• _The exercise_:
Render everything from the start of the records down to the line containing "Action: pos(98,4)", inclusive, as a numbered list, omitting blank lines.

---------- Record set ----------

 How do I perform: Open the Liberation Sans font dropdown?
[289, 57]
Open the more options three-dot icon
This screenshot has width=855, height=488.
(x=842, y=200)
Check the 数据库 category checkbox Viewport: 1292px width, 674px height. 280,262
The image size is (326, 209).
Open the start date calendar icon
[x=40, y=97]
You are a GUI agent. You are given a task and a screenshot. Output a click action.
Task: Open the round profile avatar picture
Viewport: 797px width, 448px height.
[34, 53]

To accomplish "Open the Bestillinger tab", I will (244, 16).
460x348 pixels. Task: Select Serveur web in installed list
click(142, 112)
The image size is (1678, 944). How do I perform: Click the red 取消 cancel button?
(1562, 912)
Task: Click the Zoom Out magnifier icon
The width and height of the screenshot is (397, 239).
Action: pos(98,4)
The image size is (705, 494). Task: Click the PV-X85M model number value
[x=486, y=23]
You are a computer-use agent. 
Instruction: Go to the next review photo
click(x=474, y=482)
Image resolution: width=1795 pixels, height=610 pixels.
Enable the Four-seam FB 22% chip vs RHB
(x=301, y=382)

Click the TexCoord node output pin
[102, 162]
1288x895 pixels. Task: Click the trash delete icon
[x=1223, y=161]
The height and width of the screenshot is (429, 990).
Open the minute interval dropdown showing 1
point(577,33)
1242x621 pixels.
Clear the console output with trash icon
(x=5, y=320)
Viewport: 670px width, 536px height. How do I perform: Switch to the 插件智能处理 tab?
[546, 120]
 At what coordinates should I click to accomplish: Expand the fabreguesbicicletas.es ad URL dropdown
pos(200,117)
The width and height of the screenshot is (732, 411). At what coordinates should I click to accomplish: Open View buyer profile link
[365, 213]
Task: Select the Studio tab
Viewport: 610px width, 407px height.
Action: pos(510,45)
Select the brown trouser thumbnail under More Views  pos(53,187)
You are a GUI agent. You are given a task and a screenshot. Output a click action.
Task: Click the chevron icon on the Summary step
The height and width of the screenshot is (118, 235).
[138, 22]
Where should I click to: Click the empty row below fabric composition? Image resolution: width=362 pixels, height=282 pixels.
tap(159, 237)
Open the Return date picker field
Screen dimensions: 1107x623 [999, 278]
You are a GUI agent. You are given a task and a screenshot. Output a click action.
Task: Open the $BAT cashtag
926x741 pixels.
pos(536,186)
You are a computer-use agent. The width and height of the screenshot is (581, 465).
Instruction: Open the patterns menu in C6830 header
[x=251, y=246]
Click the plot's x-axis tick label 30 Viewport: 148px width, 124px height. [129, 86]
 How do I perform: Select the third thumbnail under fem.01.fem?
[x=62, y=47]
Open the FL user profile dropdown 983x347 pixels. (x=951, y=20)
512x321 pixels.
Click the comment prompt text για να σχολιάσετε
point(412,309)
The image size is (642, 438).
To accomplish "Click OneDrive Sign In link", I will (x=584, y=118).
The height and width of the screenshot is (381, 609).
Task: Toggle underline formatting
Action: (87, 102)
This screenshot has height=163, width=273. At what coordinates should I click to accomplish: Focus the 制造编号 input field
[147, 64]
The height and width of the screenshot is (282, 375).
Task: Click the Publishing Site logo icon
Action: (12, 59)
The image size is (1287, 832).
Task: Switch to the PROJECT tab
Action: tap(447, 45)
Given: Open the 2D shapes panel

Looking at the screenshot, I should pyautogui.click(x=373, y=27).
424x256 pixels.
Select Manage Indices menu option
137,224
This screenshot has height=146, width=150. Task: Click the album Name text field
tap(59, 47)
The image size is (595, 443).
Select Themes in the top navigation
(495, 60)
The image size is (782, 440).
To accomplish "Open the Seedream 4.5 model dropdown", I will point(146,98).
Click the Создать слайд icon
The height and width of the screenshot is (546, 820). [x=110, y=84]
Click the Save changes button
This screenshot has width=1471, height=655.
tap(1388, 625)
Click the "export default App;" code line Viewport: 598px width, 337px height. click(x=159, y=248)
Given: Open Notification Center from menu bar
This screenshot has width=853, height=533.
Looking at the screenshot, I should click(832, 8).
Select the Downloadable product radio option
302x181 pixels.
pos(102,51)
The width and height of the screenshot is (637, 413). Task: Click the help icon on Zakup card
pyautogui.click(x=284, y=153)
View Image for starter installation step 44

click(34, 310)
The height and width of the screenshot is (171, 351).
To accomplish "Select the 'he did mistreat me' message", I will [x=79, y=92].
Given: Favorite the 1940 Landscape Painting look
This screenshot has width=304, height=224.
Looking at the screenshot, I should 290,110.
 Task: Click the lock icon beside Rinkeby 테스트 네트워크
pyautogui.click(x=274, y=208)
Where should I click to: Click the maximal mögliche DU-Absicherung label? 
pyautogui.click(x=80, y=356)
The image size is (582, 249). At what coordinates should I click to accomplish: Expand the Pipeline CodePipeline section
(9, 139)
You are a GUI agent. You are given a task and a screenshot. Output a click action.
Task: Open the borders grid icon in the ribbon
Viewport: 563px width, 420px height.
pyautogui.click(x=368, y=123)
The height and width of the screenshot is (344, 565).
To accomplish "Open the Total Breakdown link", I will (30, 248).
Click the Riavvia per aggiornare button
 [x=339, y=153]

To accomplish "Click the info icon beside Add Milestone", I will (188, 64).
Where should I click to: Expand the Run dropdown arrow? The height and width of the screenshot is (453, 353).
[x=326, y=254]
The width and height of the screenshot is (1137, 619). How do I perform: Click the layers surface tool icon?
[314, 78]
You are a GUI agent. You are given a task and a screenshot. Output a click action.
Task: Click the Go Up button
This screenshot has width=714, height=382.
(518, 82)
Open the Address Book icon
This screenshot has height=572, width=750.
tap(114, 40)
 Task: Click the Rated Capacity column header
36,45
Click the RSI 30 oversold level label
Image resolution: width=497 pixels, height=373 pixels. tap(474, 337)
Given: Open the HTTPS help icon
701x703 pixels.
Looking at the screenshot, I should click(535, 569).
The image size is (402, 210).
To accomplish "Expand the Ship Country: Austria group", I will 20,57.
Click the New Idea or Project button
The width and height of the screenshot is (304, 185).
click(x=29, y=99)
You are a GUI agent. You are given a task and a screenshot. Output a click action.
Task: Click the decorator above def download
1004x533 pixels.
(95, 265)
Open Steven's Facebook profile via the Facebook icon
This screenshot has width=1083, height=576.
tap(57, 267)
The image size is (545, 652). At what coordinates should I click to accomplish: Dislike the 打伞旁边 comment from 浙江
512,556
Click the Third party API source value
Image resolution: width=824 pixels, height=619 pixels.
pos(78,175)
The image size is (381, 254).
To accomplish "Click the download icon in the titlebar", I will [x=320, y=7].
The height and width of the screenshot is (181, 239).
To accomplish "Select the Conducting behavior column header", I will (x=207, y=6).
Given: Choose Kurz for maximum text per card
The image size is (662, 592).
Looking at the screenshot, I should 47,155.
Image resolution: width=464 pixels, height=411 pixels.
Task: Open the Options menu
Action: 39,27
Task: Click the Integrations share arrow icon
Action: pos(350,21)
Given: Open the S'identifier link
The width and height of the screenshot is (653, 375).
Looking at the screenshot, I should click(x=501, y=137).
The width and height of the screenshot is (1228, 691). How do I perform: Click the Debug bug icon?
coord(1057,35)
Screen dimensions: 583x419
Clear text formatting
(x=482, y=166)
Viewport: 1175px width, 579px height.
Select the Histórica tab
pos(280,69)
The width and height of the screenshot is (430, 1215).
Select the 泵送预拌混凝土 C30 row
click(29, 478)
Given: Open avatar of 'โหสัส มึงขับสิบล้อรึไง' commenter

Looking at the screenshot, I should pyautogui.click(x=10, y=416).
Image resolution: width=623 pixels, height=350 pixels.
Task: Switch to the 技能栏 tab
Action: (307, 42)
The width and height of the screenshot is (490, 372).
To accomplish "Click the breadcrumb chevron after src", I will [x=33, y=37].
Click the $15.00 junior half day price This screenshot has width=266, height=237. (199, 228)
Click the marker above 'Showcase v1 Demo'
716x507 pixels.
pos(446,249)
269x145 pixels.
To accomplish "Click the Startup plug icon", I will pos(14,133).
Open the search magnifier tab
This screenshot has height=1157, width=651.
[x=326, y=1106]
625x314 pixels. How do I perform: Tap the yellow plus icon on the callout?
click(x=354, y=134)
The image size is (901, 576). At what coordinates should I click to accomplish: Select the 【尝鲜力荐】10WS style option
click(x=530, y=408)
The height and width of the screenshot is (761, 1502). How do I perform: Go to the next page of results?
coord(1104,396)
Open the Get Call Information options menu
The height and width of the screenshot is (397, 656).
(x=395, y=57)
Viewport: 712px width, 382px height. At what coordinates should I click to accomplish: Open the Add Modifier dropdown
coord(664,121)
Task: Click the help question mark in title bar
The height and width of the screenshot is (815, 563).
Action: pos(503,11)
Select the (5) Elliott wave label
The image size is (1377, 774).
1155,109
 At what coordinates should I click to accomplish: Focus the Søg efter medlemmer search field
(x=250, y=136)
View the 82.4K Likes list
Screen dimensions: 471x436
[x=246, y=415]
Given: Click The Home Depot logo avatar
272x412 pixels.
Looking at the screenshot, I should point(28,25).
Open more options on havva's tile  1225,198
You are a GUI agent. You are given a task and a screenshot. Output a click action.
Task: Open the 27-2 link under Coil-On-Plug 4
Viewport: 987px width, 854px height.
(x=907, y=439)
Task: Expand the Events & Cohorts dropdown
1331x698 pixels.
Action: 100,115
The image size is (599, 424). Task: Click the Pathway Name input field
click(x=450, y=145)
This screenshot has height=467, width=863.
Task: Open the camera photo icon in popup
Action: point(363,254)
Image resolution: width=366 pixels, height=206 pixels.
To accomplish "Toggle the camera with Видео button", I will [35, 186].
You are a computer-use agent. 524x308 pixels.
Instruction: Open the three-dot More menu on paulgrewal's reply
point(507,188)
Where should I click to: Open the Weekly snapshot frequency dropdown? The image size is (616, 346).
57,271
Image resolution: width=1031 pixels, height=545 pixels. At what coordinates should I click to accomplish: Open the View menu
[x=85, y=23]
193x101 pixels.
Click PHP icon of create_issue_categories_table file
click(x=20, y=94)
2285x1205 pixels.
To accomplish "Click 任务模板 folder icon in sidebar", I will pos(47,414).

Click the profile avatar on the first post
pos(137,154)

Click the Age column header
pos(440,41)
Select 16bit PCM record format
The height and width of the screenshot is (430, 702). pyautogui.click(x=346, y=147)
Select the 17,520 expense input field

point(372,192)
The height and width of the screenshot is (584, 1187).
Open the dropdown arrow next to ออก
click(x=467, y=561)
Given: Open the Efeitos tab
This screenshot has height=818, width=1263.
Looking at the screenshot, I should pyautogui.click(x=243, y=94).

----------

• _Complete response_:
1.  How do I perform: Open the Liberation Sans font dropdown?
2. [289, 57]
3. Open the more options three-dot icon
4. This screenshot has width=855, height=488.
5. (x=842, y=200)
6. Check the 数据库 category checkbox Viewport: 1292px width, 674px height. 280,262
7. The image size is (326, 209).
8. Open the start date calendar icon
9. [x=40, y=97]
10. You are a GUI agent. You are given a task and a screenshot. Output a click action.
11. Task: Open the round profile avatar picture
12. Viewport: 797px width, 448px height.
13. [34, 53]
14. To accomplish "Open the Bestillinger tab", I will (244, 16).
15. 460x348 pixels. Task: Select Serveur web in installed list
16. click(142, 112)
17. The image size is (1678, 944). How do I perform: Click the red 取消 cancel button?
18. (1562, 912)
19. Task: Click the Zoom Out magnifier icon
20. The width and height of the screenshot is (397, 239).
21. Action: pos(98,4)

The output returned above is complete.